Vientos de 100 km/h en Valencia dejan dos heridos y obligan a elevar la alerta a naranja por la borrasca Leonardo que se ceba con Andalucía

No hay tregua meteorológica este invierno en la Península Ibérica. Las borrascas con importancia, ya todas con nombre, se suceden y dejan miles de incidencias y problemas: inundaciones por lluvias, avalanchas de nieve, desprendimientos de rocas, corrimientos de tierras, caída de árboles y accidentes en la carretera. La de ahora se llama Leonardo. Los embalses se llenan y no paran de desaguar, un agua que en tiempos de sequía echaremos en falta. Los agricultores empiezan a evaluar daños, porque tanta agua puede dañar los cultivos.

La ciudad de València se encuentra este jueves bajo una situación de riesgo extremo debido a las fuertes rachas de viento provocadas por la borrasca Leonardo, que han llegado a superar los 100 km/h en el área metropolitana. El incidente más grave ha tenido lugar este mediodía en la plaza del Ayuntamiento, esquina con la calle de las Barcas, donde la fuerza del viento ha desprendido la cristalera de un establecimiento de comida rápida. Los fragmentos de cristal han golpeado a una turista que, a pesar de no sufrir heridas de gravedad, ha tenido que ser trasladada de urgencia en ambulancia a un centro hospitalario. Horas más tarde, una segunda persona ha resultado herida al ser alcanzada por una farola que se partió por la mitad en el cruce entre las calles Quevedo y Guillem de Castro. Ayer por la tarde, un árbol cayó en la calle de Valle de la Ballestera y causó desperfectos en un vehículo aparcado y en otro que circulaba en ese momento.
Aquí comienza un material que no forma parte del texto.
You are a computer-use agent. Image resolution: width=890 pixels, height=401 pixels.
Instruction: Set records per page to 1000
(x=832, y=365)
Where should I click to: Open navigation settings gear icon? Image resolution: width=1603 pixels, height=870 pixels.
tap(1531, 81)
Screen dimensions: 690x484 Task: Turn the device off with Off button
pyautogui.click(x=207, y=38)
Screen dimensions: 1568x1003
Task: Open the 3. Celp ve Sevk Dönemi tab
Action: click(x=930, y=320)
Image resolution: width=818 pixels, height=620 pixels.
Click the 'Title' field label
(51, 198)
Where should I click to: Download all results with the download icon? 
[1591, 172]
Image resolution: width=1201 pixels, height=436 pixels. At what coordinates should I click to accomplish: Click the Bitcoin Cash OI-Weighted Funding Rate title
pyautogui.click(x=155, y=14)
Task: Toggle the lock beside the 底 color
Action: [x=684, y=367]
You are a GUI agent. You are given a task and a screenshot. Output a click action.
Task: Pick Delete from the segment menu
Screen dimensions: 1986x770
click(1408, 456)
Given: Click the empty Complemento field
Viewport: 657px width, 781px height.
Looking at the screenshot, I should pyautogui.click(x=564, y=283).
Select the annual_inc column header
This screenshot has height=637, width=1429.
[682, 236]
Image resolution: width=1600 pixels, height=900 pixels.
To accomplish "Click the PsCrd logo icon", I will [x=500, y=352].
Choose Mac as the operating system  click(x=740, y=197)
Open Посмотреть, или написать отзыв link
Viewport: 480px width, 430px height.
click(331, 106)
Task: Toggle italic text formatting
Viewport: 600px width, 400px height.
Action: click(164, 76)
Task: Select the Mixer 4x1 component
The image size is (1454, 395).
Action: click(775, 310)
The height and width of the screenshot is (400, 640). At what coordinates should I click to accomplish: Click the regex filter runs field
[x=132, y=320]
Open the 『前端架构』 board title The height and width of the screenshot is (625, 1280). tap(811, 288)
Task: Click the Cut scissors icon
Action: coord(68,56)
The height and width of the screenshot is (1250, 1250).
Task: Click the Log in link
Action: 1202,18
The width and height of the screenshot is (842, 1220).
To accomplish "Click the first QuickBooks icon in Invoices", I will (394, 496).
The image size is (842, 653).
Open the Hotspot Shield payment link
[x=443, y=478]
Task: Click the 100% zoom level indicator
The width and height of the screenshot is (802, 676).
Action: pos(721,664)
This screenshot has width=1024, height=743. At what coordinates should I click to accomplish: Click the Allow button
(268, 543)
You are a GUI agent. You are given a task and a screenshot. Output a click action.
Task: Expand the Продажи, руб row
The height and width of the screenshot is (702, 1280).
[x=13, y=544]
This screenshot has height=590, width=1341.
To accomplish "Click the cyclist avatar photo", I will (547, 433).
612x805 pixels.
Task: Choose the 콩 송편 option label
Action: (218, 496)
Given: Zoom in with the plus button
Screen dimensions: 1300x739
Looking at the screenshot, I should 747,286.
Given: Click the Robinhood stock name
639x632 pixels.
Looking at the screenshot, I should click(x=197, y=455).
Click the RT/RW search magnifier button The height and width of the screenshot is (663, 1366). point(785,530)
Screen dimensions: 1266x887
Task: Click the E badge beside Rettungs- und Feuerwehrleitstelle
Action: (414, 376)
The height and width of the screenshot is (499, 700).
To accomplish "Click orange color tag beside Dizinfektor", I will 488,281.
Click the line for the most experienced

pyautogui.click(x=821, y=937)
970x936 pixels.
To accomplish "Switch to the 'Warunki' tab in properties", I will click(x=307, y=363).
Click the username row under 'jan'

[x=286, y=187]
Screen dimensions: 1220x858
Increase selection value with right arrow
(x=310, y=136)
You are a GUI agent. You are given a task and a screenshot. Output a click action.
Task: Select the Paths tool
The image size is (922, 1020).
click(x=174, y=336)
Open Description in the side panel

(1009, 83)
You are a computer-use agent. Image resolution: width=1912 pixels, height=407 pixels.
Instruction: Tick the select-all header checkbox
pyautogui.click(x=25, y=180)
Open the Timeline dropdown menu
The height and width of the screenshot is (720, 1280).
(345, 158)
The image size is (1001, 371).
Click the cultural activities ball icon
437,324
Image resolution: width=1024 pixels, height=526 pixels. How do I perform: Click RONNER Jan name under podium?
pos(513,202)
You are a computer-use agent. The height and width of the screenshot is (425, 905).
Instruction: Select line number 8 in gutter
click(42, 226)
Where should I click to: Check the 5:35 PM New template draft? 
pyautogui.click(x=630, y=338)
Ante la gravedad de los sucesos y el incremento de la intensidad del poniente, el Centro de Coordinación de Emergencias de la Generalitat ha elevado el aviso de amarillo a naranja. Como respuesta inmediata, el Ayuntamiento de València ha decretado el cierre preventivo de todos los parques y jardines con valla, así como de los cementerios municipales, suspendiendo además cualquier actividad deportiva o educativa al aire libre. La red ferroviaria también se ha visto afectada por el temporal: la caída de un árbol sobre las vías en la localidad de Sollana ha obligado a Renfe a suspender la circulación en la línea C1 de Cercanías, dejando sin servicio el tramo entre Cullera y Sollana en ambos sentidos.

Alerta por inundaciones

En el resto de la península, Leonardo se ha manifestado con una virulencia hidrológica sin precedentes, especialmente en Andalucía, donde la sucesión de borrascas desde finales de enero ha provocado más de 7.500 emergencias. La situación más crítica se vive en las cuencas del Guadalquivir y el Guadalete, lo que ha obligado al desalojo preventivo de casi 4.000 personas en toda la comunidad autónoma. Es el caso de Grazalema, el pueblo más lluvioso de España. Entre las evacuaciones más destacadas figura la de un geriátrico con 142 usuarios en Arcos de la Frontera (Cádiz) y la de decenas de familias en Écija y Córdoba ante el desbordamiento inminente de los cauces.

La tragedia también ha rozado la provincia de Málaga, donde la Guardia Civil mantiene un dispositivo de búsqueda para localizar a una mujer de 30 años desaparecida en Sayalonga. La joven fue arrastrada por la corriente del río Turvilla el miércoles por la tarde cuando intentaba rescatar a sus mascotas; aunque uno de los perros fue localizado con vida, el rastro de la mujer se perdió ante la mirada de sus acompañantes. En la Serranía de Ronda, un hombre de 81 años ha resultado herido leve en Genalguacil tras el desplome parcial de un muro en su vivienda a causa de las lluvias torrenciales, que en puntos como Grazalema han superado los 580 litros por metro cuadrado.

Por su parte, el Gobierno de Castilla-La Mancha ha activado el plan especial PRICAM en fase de alerta ante la previsión de desembalses y el seguimiento de los aforos de ríos en toda la región. La red de transportes nacional sufre las consecuencias del temporal con 165 carreteras cortadas, incluyendo tramos de la red principal como la A-44 y la A-48, y graves afectaciones en el tráfico aéreo, con tres vuelos desviados en el aeropuerto de Vigo por vientos cruzados. Ante este escenario, la vicepresidenta tercera del Gobierno, Sara Aagesen, ha pedido «máxima prudencia» a la ciudadanía, advirtiendo de que el episodio no ha terminado y que se espera la llegada de un nuevo frente atlántico para este próximo sábado.

Imagen: Daños por el viento en un restaurante de comida rápida de la Plaza de Ayuntamiento de Valencia esquina con calle Barcas. (Ayoto. Valencia).